**TEXTE CHOISI:**
Homélie du cardinal Louis-Raphaël Sako, patriarche de Baghdad des Chaldéens, sur Lc 6, 27-38 à Santa Maria in Trastevere

Homélie du cardinal Louis-Raphaël Sako, patriarche de Baghdad des Chaldéens - 22 février

Lc 6, 27-38

Je vous le dis, à vous qui m’écoutez : Aimez vos ennemis, faites du bien à ceux qui vous haïssent. Souhaitez du bien à ceux qui vous maudissent, priez pour ceux qui vous calomnient. À celui qui te frappe sur une joue, présente l’autre joue. À celui qui te prend ton manteau, ne refuse pas ta tunique. Donne à quiconque te demande, et à qui prend ton bien, ne le réclame pas. Ce que vous voulez que les autres fassent pour vous, faites-le aussi pour eux. Si vous aimez ceux qui vous aiment, quelle reconnaissance méritez-vous ? Même les pécheurs aiment ceux qui les aiment. Si vous faites du bien à ceux qui vous en font, quelle reconnaissance méritez-vous ? Même les pécheurs en font autant. Si vous prêtez à ceux dont vous espérez recevoir en retour, quelle reconnaissance méritez-vous ? Même les pécheurs prêtent aux pécheurs pour qu’on leur rende l’équivalent. Au contraire, aimez vos ennemis, faites du bien et prêtez sans rien espérer en retour. Alors votre récompense sera grande, et vous serez les fils du Très-Haut, car lui, il est bon pour les ingrats et les méchants. Soyez miséricordieux comme votre Père est miséricordieux. Ne jugez pas, et vous ne serez pas jugés ; ne condamnez pas, et vous ne serez pas condamnés. Pardonnez, et vous serez pardonnés. Donnez, et l’on vous donnera : c’est une mesure bien pleine, tassée, secouée, débordante, qui sera versée dans le pan de votre vêtement ; car la mesure dont vous vous servez pour les autres servira de mesure aussi pour vous.

**LISTE DES DONNÉES:**
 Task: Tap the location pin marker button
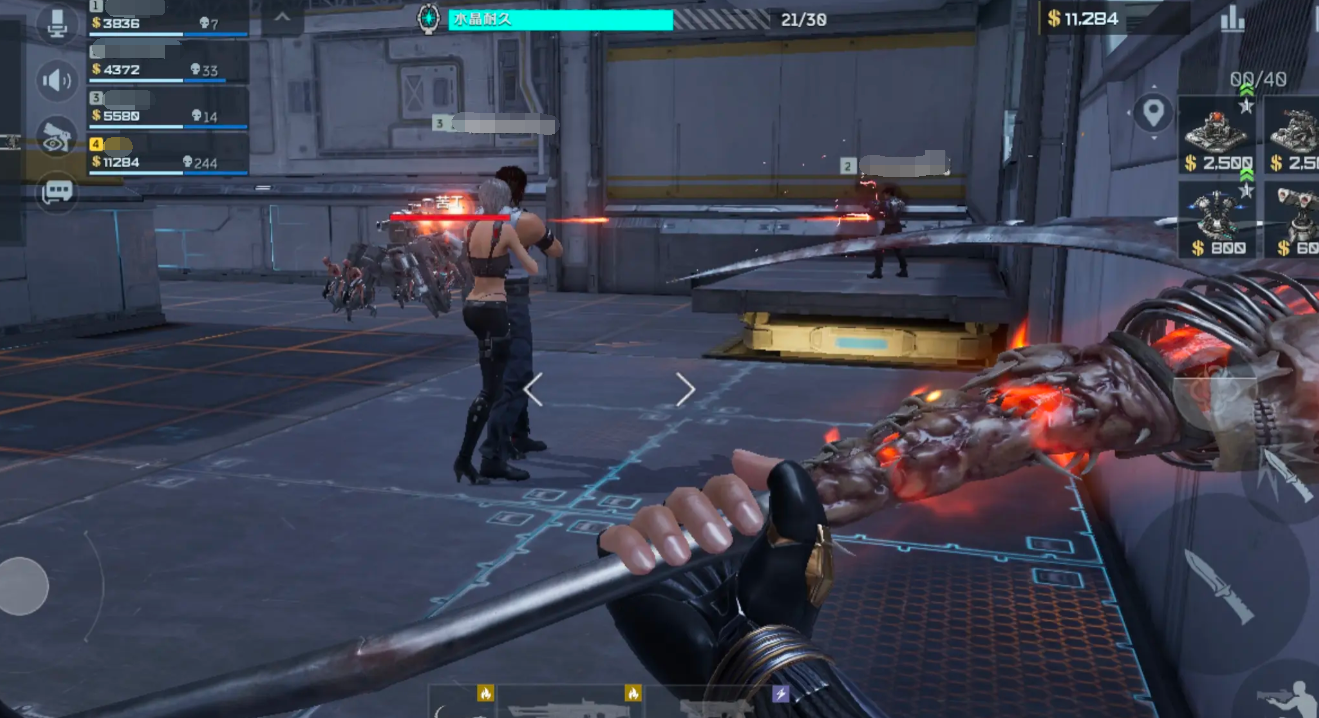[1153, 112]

--

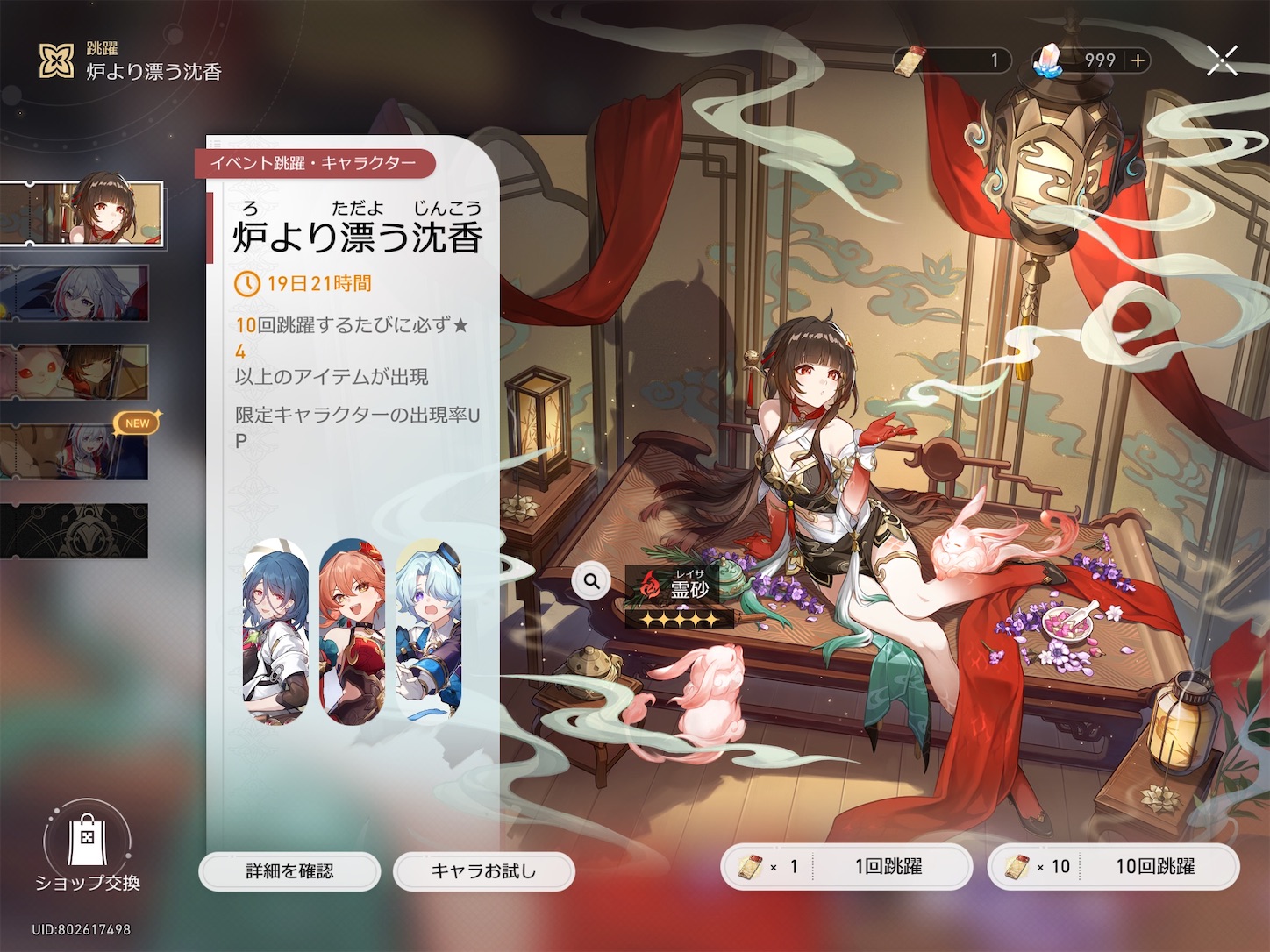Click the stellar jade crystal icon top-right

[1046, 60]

**TRAVAIL DEMANDÉ:** Donnez la suite de l'homélie sur Lc 6, 27-38, en commençant juste après la dernière phrase de l'évangile cité.

**RÉPONSE ATTENDUE:**
*******

Chers frères et sœurs

c'est une grande joie pour moi d'être avec vous, de prier avec vous et de méditer cet Évangile avec vous. Je suis très reconnaissant à la Communauté de Sant'Egidio pour cet accueil très affectueux, mais surtout je suis très reconnaissant et fier de l'esprit qui a porté cette Communauté dans l'Eglise et aussi dans le monde. L'esprit de l'Évangile et non l'esprit d'une institution rigide.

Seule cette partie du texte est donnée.